Jan 1, 1998
Inner-city populations often lack access to important preventive health services, such as well-child care and immunizations. In recent years, many policymakers have embraced case management as a promising means of better serving these populations and of increasing their access to needed health care services. Previous research has indicated that, under some circumstances, case management can be a highly effective means of improving health outcomes. To determine whether case management would be similarly effective at increasing immunization rates and access to well-child care among high-risk populations, RAND performed a prospective, randomized controlled trial of a case management intervention among African-American families living in a low-income community in south central Los Angeles.
During the year-long study, the case managers conducted an initial, in-depth assessment of each child at home, then performed subsequent home visits two weeks prior to each well-child care visit at which an immunization was due. (On average, they visited each home four times during the course of the year.) After each scheduled well-child care visit, the case managers telephoned or visited the home to ascertain whether the family kept the appointment and whether the child had received the immunization.
As part of the intervention, the case managers also provided education about the importance of immunization, attempted to dispel misconceptions about contraindications to immunization, and encouraged the families to proactively request immunizations from their health care provider.

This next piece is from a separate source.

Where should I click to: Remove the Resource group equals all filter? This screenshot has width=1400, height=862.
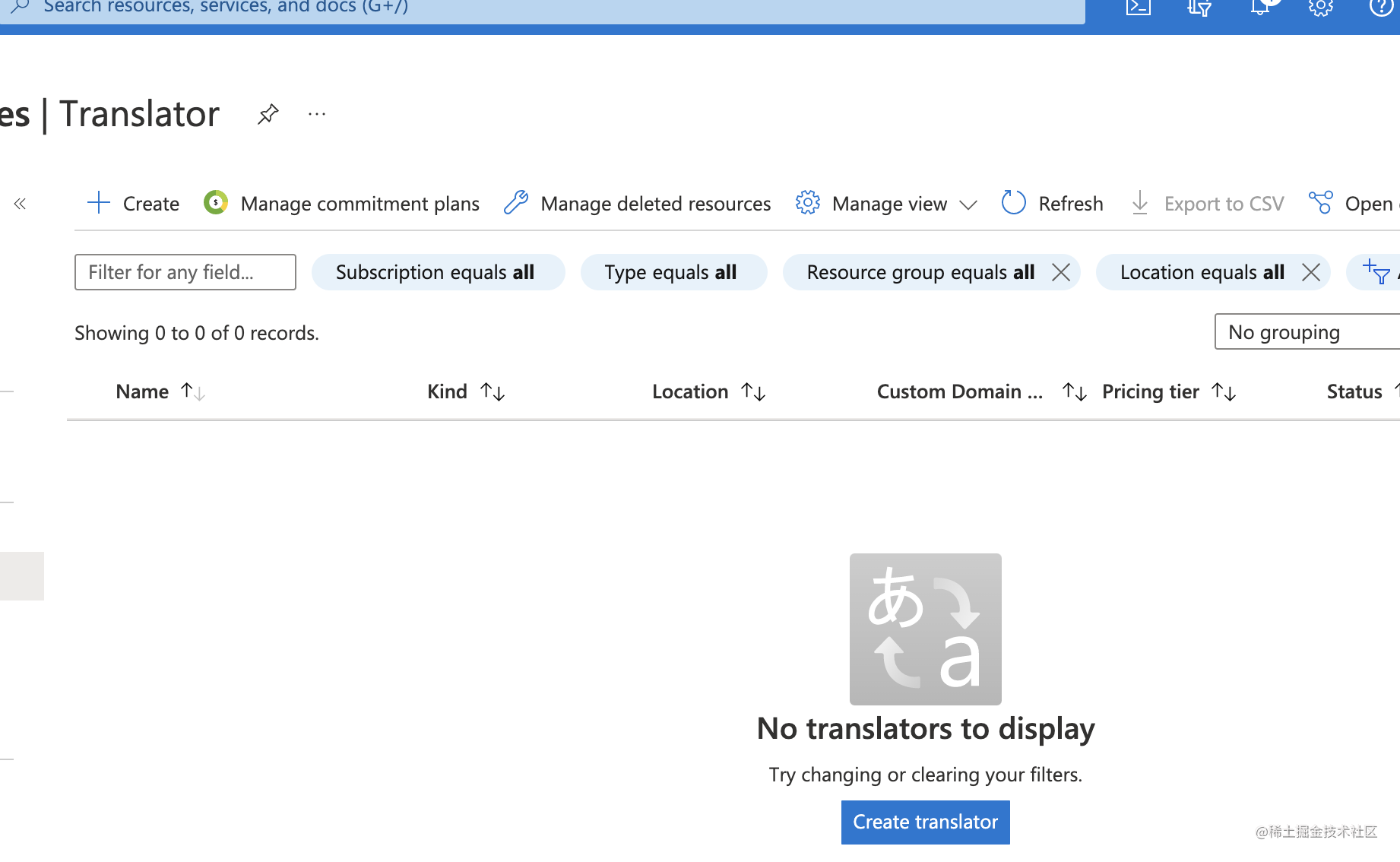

In addition, they tried to overcome any barriers to receiving well-child care, such as lapses in Medicaid insurance or problems with transportation.
Overall, the case management intervention produced a disappointingly small effect, given the time, effort, and resources involved (total intervention costs exceeded $230,000). Case management had essentially no impact on well-child care visits: The average number of visits for the intervention group remained statistically indistinguishable from that for the control group. Neither did it affect the frequency of "missed opportunities to vaccinate," or "MOs," which occurred at approximately half of all health care visits among both the intervention and control groups.

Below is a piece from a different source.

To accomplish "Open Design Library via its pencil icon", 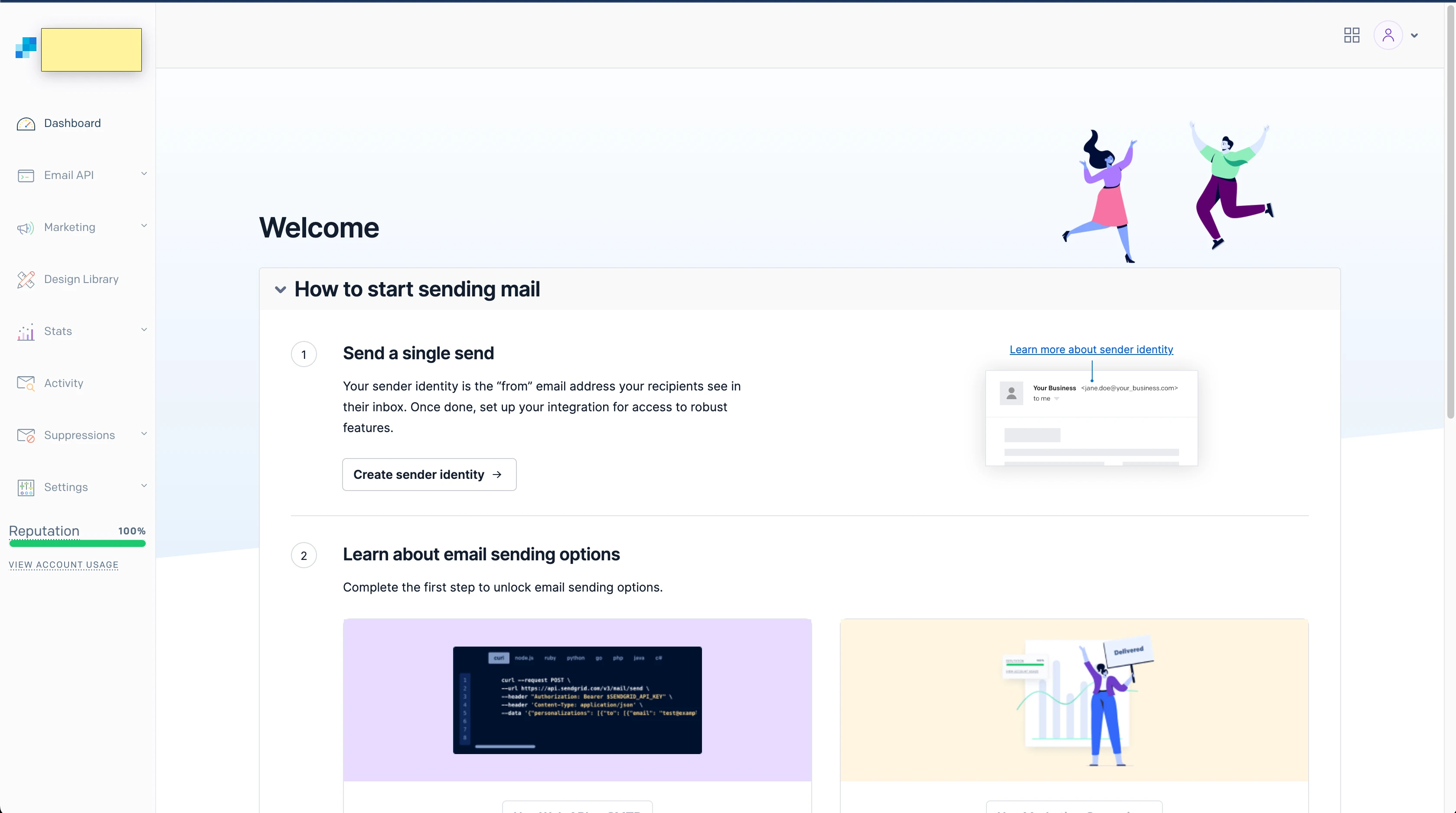I will pyautogui.click(x=26, y=280).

Although case management did increase immunization rates by 13 percentage points (from 51 percent in the control group to 64 percent in the intervention group), it was not a cost-effective method of doing so: The intervention cost almost $1,600 per child, or the equivalent of approximately $12,000 per additional child immunized.
This study illustrates that it is possible to invest significant amounts of time and money in a well-designed intervention and still not achieve the desired outcome. Low immunization rates and lack of access to health care result from a complex interaction of factors, some of which are more amenable to change than others. In part, the modest immunization rates observed in this study can be attributed to factors somewhat beyond the case managers' direct control, such as whether health care providers actually administered immunizations during the participants' visits.
Limitations on external resources may have also hampered the intervention. The case managers were able to do some troubleshooting on behalf of their clients, such as contacting agencies to ensure continuity of insurance coverage. However, they generally lacked access to resources that could directly facilitate the receipt of well-child care and immunizations, such as taxi vouchers for families with transportation difficulties or the assistance of health care providers willing to administer immunizations in the participants' homes.
In retrospect, the type of home-based case management used in this study may be better suited to interventions that are directly tied to the living environment. For instance, the study may have had dramatically different outcomes if the objective had been injury prevention and the case managers were teaching parents how to childproof their home.
Future interventions aimed at increasing immunization rates may be better served by targeting provider behavior. For example, the majority of missed opportunities to vaccinate in this study occurred during acute illness visits, rather than during well-child visits. Previous research indicates that health care providers often mistakenly believe minor illness to be a contraindication to immunization. Since a single immunization can often spell the difference between being up-to-date or falling behind schedule, an intervention designed to encourage health care providers to administer immunizations to mildly ill children, as well as to healthy ones, could have a significant impact on immunization rates in high-risk communities like south central Los Angeles.